29/08/2018





Marcelo Alves

Um terceiro tipo?

Os especialistas adoram classificar os romances policiais (ou detetivescos) em dois tipos: policiais de enigma e policiais noir, também chamados, respectivamente, de policiais ingleses e policiais americanos, levando em consideração os países de onde esses dois subgêneros de literatura (policial) teriam se originado. 

Da Inglaterra, na categoria de policiais de enigma, vêm, por exemplo, as estórias de Arthur Conan Doyle (1859-1930, escocês de nascença) com o seu Sherlock Holmes e de C.K. Chesterton (1874-1936) com o seu Father Brown. De lá também vem Agatha Christie (1890-1976), com os seus impagáveis Hercule Poirot e Miss Marple, que para muitos representa a quintessência do romance de enigma. Nesses policiais, via de regra, o leitor é “convidado” a desvendar o crime. Ele segue os passos e o raciocínio do detetive através de um jogo de pistas e charadas até o final, em regra, surpreendente. Pode-se dizer que o mistério é, de fato, o mais importante da estória, muito mais que o ambiente em que ela se passa (por exemplo, o ambiente das estórias de Agatha Christie é muito “saudável”, como a alta sociedade londrina, pequenas cidadezinhas inglesas ou o pitoresco oriente próximo). Já dos Estados Unidos da América vêm os clássicos do policial noir, escritos por gente como Raymond Chandler (1888-1959) e Dashiell Hammett (1894-1961), que, considerados os fundadores desse subgênero, são seguidos por outros grandes autores como James M. Cain (1892-1977) e Ross MacDonald (1915-1983). Chandler e Hammett, através dos seus detetives Philip Marlowe e Sam Spade, nos apresentam um mundo estranho – embora muitas vezes verdadeiro – de dinheiro abundante, destruição pelo álcool, casamentos falidos, fêmeas fatais e assassinatos, tudo isso misturado a um aparelho policial e judicial corrupto, enfrentado pelos seus detetives durões. Aqui, a “atmosfera” na qual estão inseridas as personagens, carregada, noir, é tão ou mais importante do que a trama em si. Alguns autores, claro, transitam com igual familiaridade entre o policial de enigma e o policial noir. Georges Simenon (1903-1989), com os seus “Maigrets”, é um exemplo disso. Simenon/Maigret, não resta dúvida, sempre nos “convidam” a desvendar o crime.

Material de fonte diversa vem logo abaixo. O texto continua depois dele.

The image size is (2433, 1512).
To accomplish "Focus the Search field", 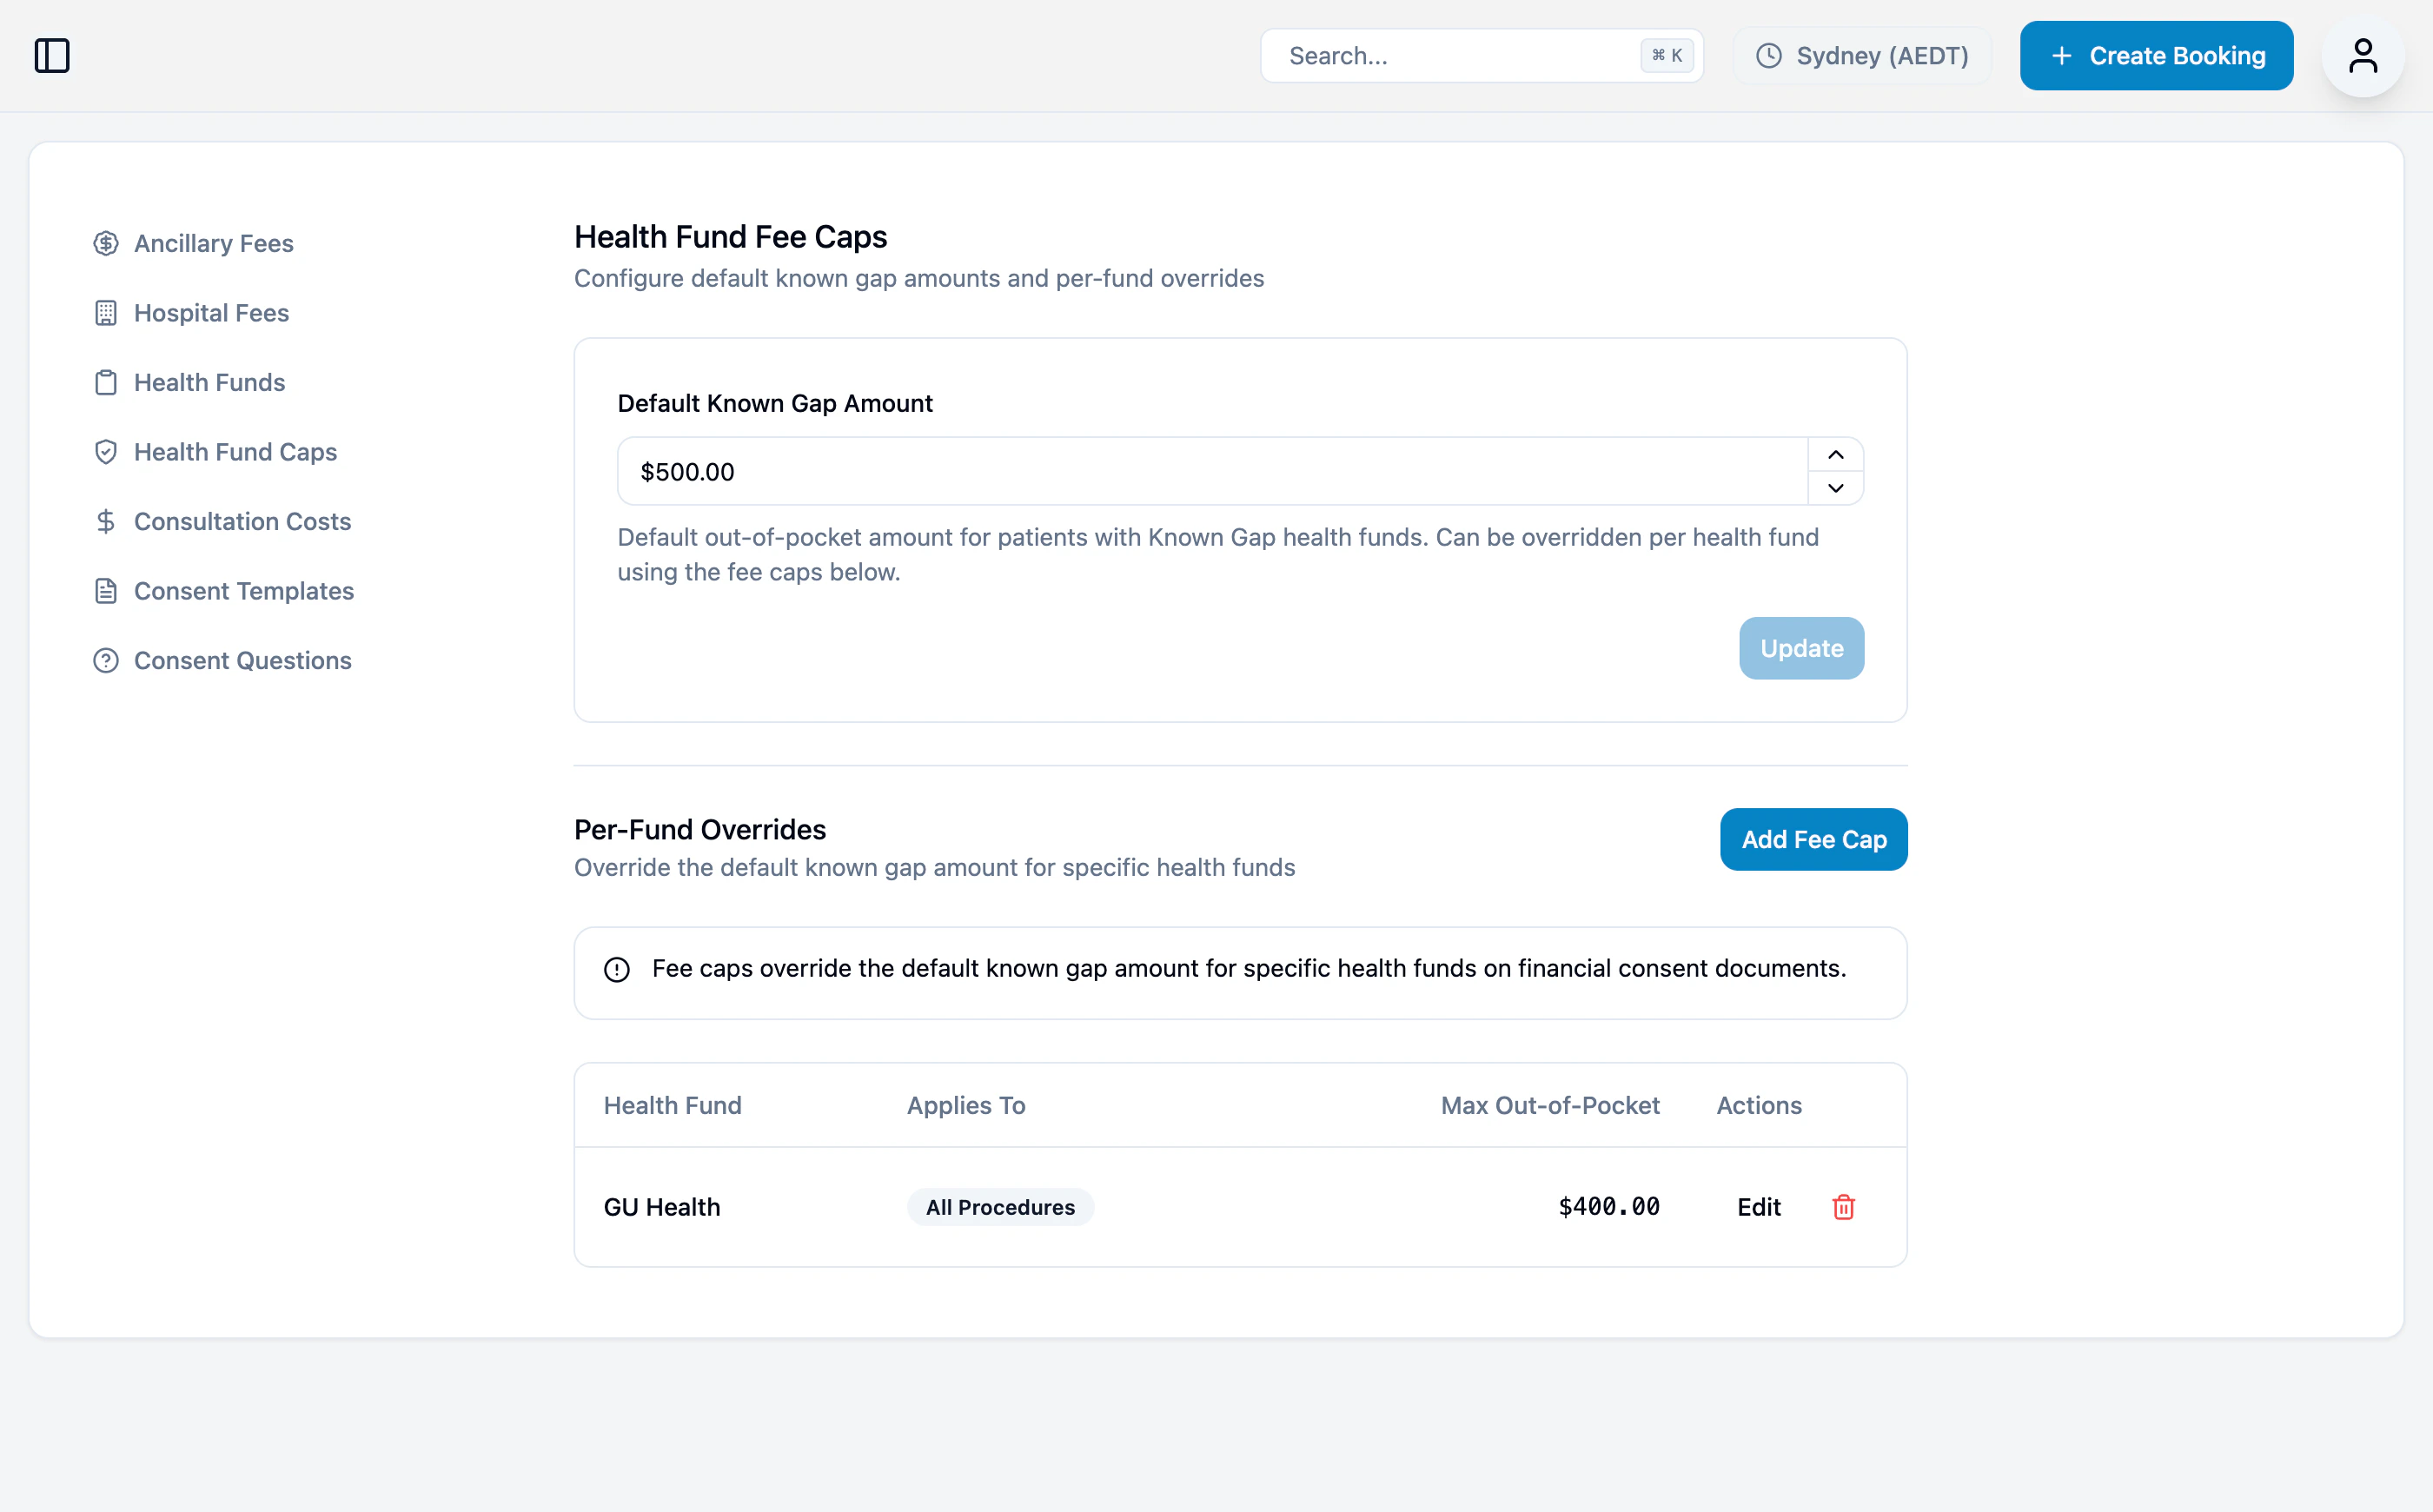I will (x=1460, y=56).
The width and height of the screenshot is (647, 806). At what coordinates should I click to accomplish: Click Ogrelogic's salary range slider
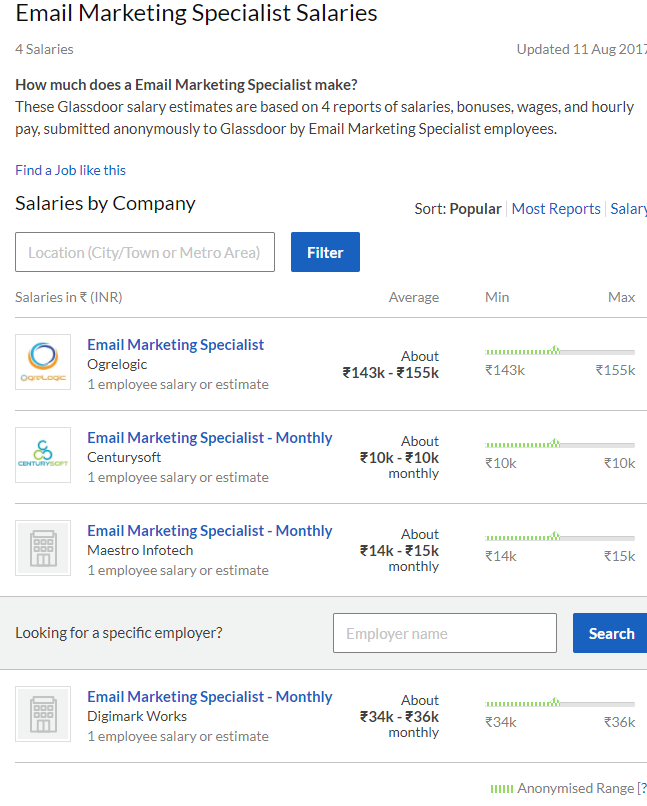pyautogui.click(x=559, y=350)
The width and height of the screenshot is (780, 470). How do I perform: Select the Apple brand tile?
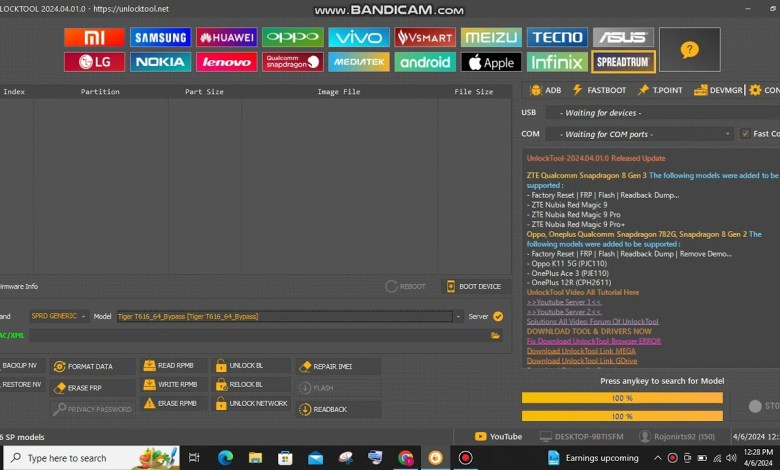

Seguimos os passos do detetive e as pistas deixadas pelo autor. Mas, para Maigret, o detetive de Simenon, a atmosfera do local do crime e as peculiaridades das condutas e da psicologia dos envolvidos são também fundamentais para desvendar o mistério. 

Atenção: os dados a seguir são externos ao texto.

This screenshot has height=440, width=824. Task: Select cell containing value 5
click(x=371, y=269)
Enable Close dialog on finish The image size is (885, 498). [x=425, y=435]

Sob um ponto de vista bem interessante, um dos que apontam essa dicotomia entre policiais de enigma e policiais noir – e nós, pretensos juristas, adoramos as dicotomias – é o linguista e pensador búlgaro Tzvetan Todorov (1939-2017). Em “Poética da Prosa” (Editora Martins Fontes, 2003), Todorov afirma que, no dito policial de enigma, encontramos uma dualidade. Esse tipo de romance policial “não contém uma, mas sim duas histórias: a história do crime e a história da investigação. Em sua forma mais pura, essas duas histórias não têm nenhum ponto em comum. (…). A primeira história, a do crime, termina antes que a segunda comece. Mas o que acontece na segunda? Poucas coisas. Os personagens dessa segunda história, a história da investigação, não agem, só tomam conhecimento. Nada pode acontecer com eles: uma regra do gênero postula a imunidade do detetive”. Já o dito policial noir é um romance “que funde as duas histórias ou, em outras palavras, suprime a primeira e dá vida à segunda. Não nos relatam mais um crime anterior ao momento da narrativa, a narrativa coincide com a ação. Nenhum romance noir é apresentado sob a forma de memórias: não há um ponto de chegada a partir do qual o narrador abarcaria os acontecimentos passados, não sabemos se ele chegará vivo ao final da história. A prospectiva substitui a retrospectiva”. Se no policial de enigma, os seus personagens principais (o detetive e um amigo “narrador”, quase sempre) estão imunes a quaisquer vicissitudes, a situação “se inverte no romance noir: tudo é possível, e o detetive põe em risco sua saúde e até sua vida”. 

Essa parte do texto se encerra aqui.